=== What the task requires ===
Locate each line below that contains the word "This" and copy every one of those lines.

=== Provided data ===
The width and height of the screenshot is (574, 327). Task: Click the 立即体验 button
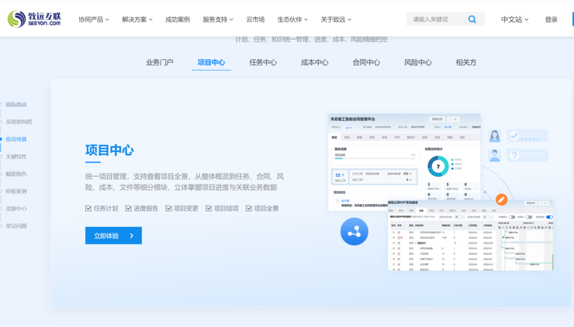[113, 235]
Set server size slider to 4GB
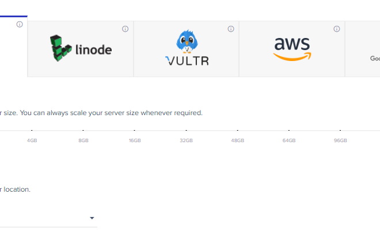The width and height of the screenshot is (380, 236). [32, 131]
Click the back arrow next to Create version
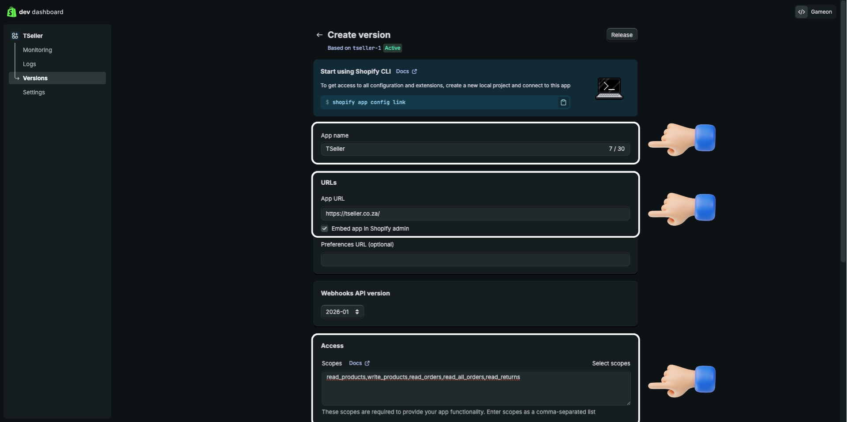Viewport: 847px width, 422px height. pos(319,34)
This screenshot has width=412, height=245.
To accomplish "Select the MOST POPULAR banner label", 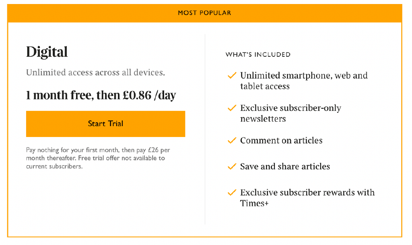I will 204,13.
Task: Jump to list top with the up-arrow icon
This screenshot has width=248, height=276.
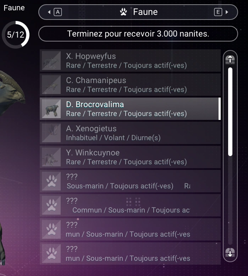Action: point(230,60)
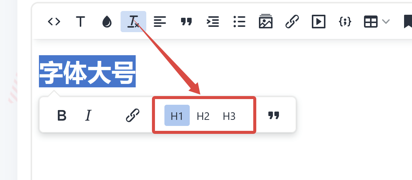Apply the H3 heading style
The image size is (412, 180).
pyautogui.click(x=229, y=116)
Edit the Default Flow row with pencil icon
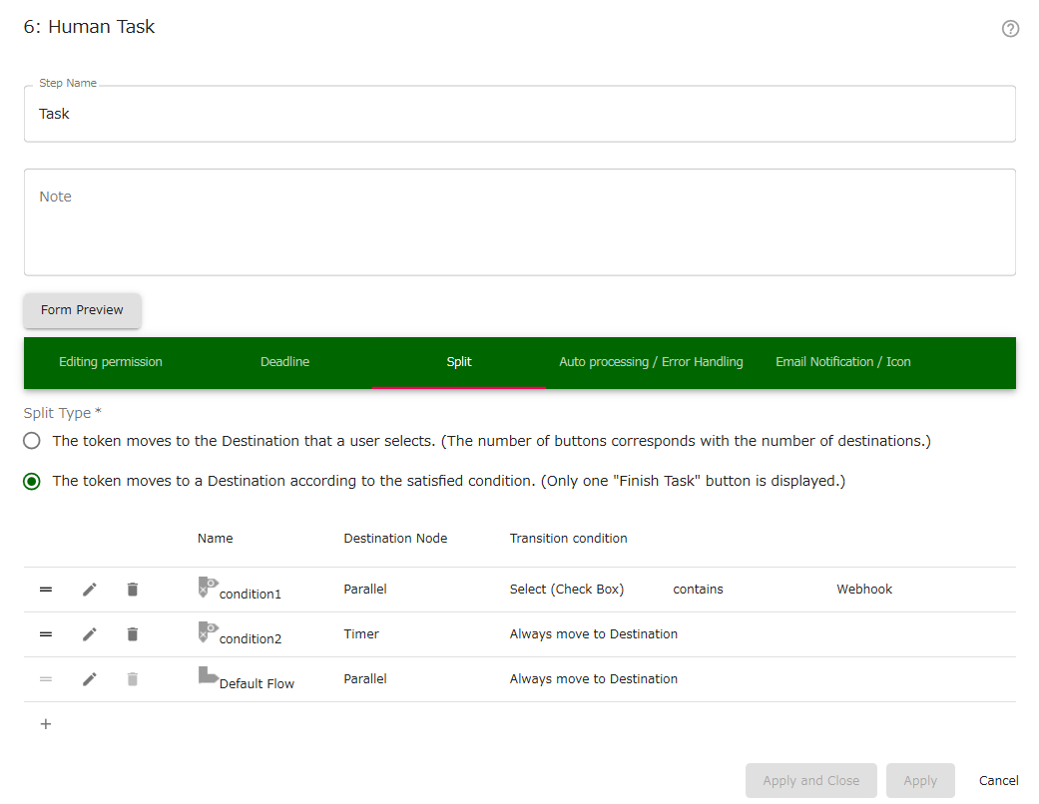 point(89,678)
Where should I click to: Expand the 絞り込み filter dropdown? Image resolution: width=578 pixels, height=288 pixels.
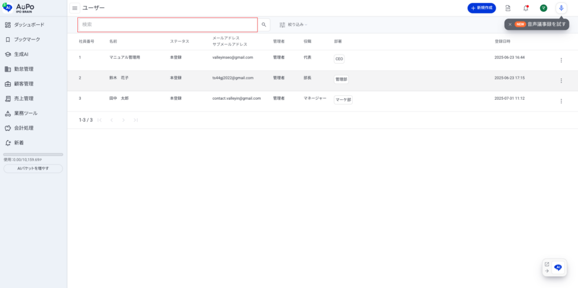[294, 25]
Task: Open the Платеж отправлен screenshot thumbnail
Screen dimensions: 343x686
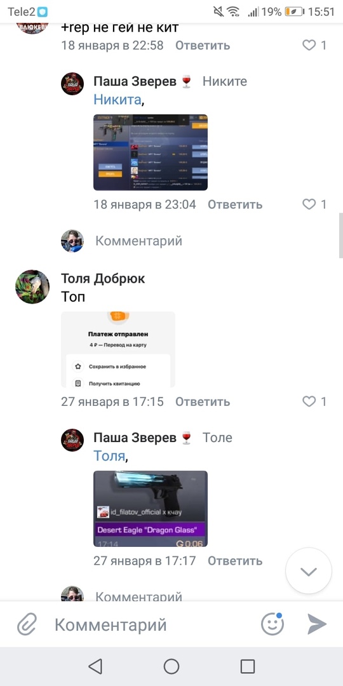Action: [x=118, y=349]
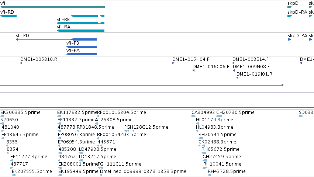Click the DME1-019J01.R marker arrow
This screenshot has height=177, width=314.
pos(238,78)

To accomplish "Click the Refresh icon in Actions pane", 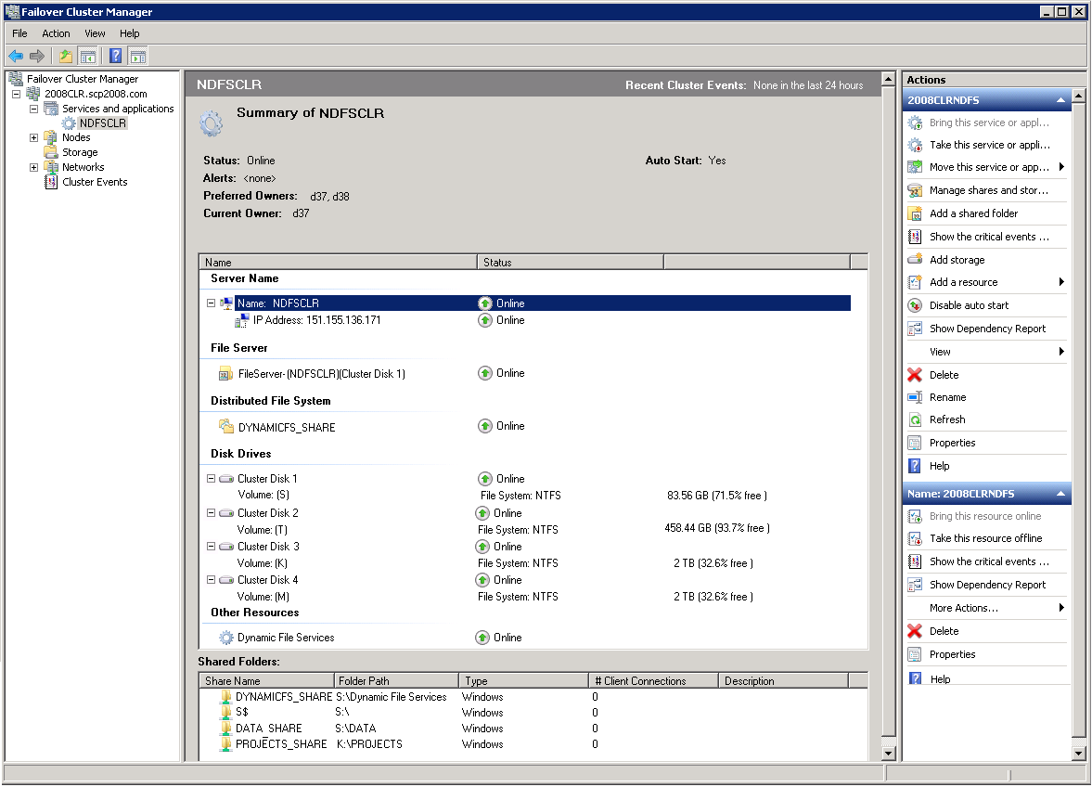I will click(915, 419).
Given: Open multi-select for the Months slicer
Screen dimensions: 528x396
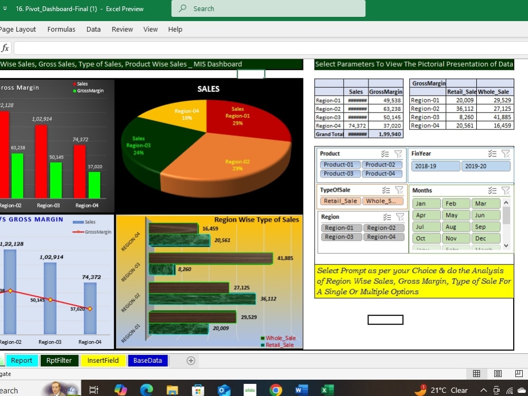Looking at the screenshot, I should click(492, 190).
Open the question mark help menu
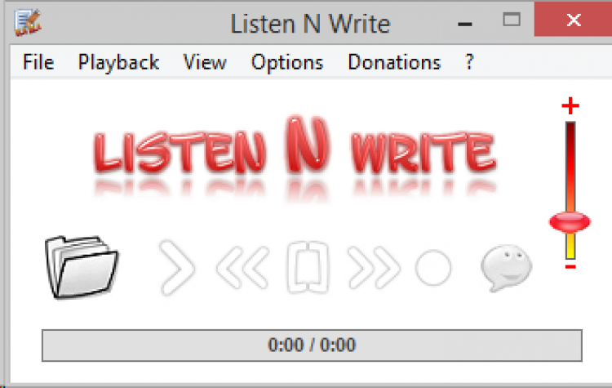Screen dimensions: 612x388 [x=469, y=62]
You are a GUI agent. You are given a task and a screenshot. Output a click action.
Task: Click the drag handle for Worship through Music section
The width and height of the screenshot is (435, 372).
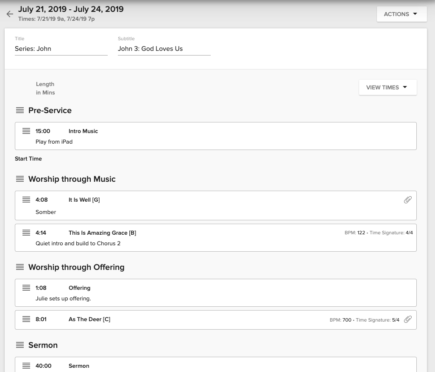(20, 179)
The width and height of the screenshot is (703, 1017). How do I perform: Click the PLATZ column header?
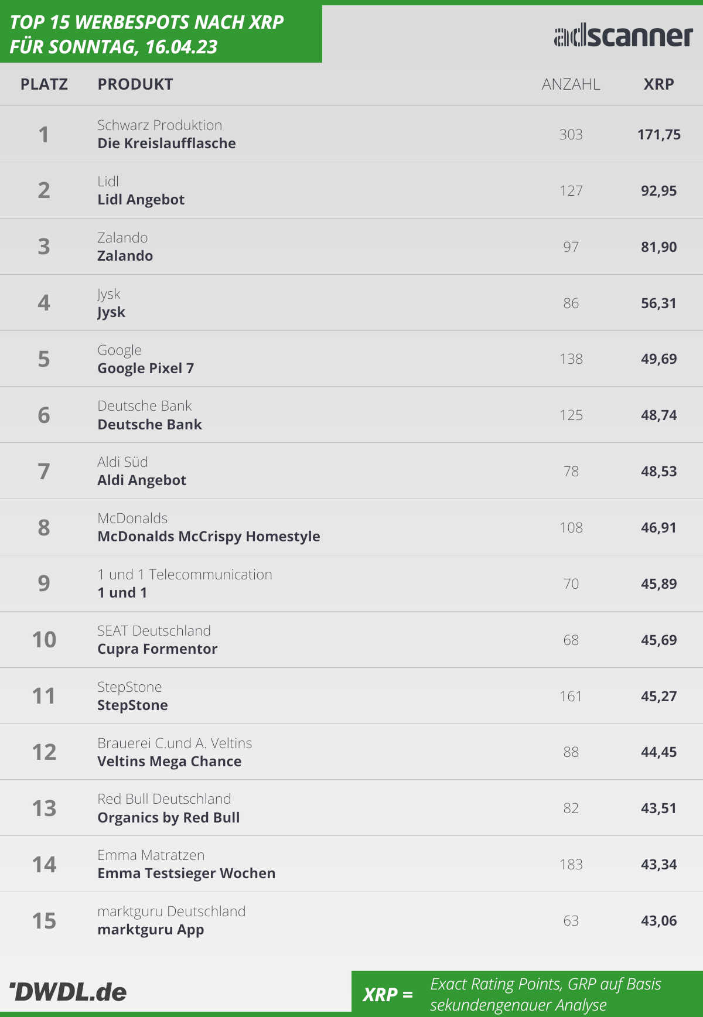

=== Final result ===
This screenshot has width=412, height=245.
This screenshot has width=248, height=276.
This screenshot has height=177, width=314.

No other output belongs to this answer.